Instructions to follow
Convert every line of the material below into a Markdown table with the columns Row and Line, numbering each row and skipping blank lines. Leave the pictures out.
--- Begin Data to process ---
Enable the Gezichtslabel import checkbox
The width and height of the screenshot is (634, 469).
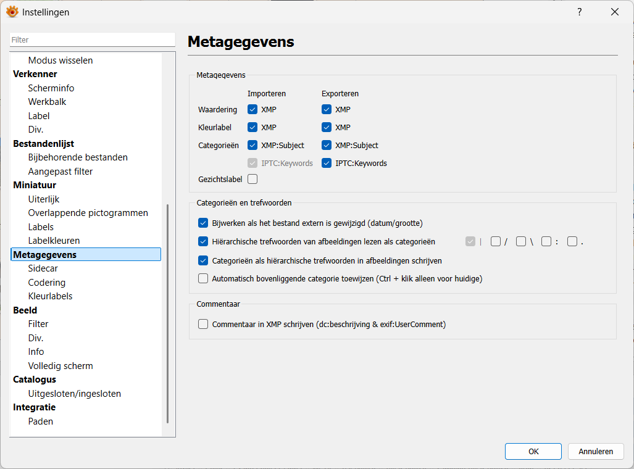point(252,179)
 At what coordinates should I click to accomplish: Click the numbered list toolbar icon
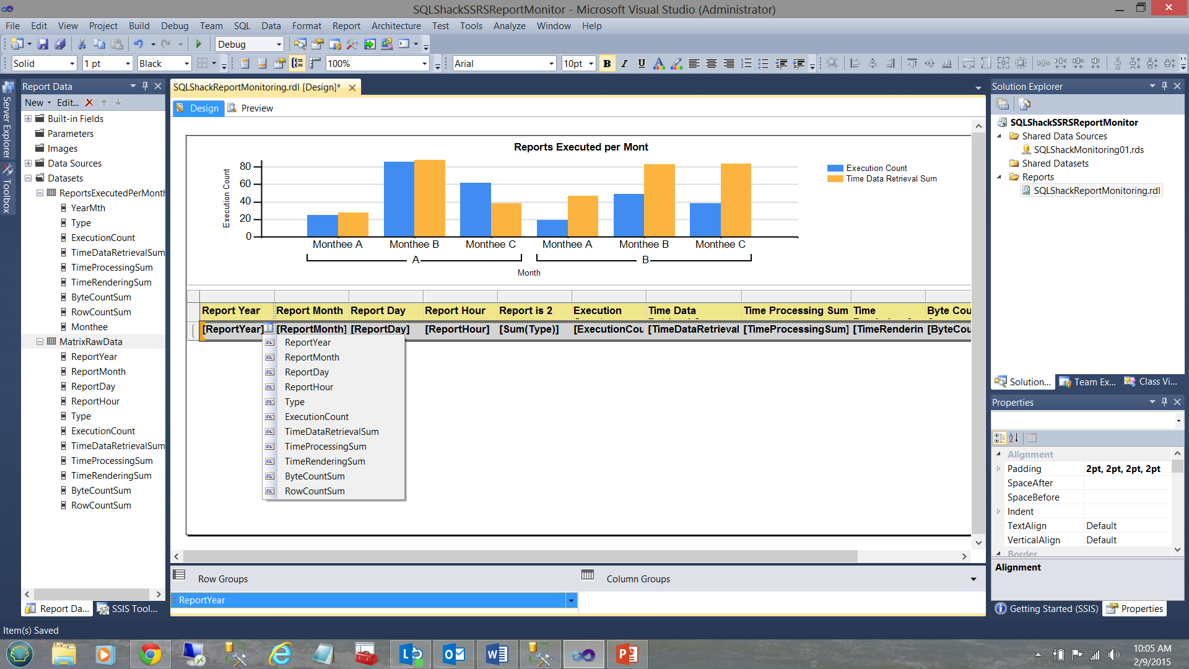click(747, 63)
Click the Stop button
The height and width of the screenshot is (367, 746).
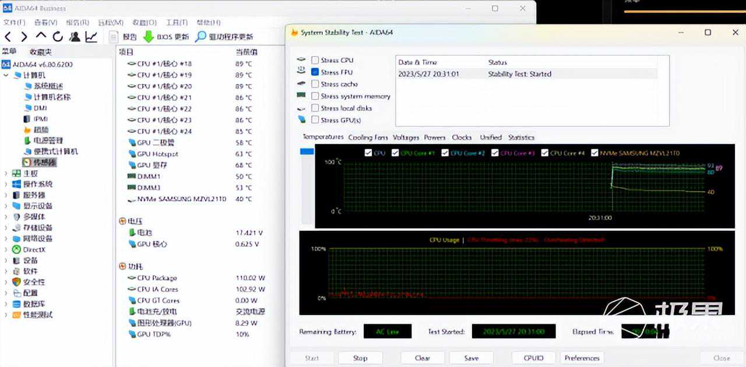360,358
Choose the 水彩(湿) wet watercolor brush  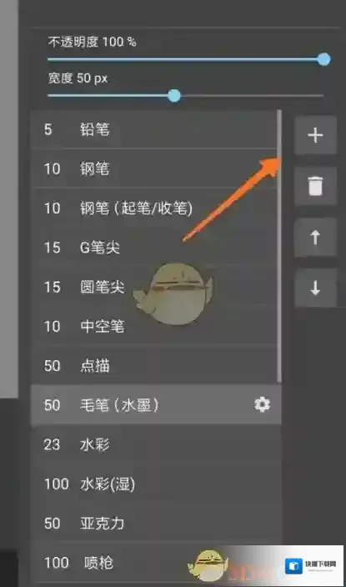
--- End Data to process ---
Expected output
| Row | Line |
|---|---|
| 1 | Enable the Gezichtslabel import checkbox |
| 2 | The width and height of the screenshot is (634, 469). |
| 3 | point(252,179) |
| 4 |  At what coordinates should I click to accomplish: Click the numbered list toolbar icon |
| 5 | click(747, 63) |
| 6 | Click the Stop button |
| 7 | The height and width of the screenshot is (367, 746). |
| 8 | 360,358 |
| 9 | Choose the 水彩(湿) wet watercolor brush   |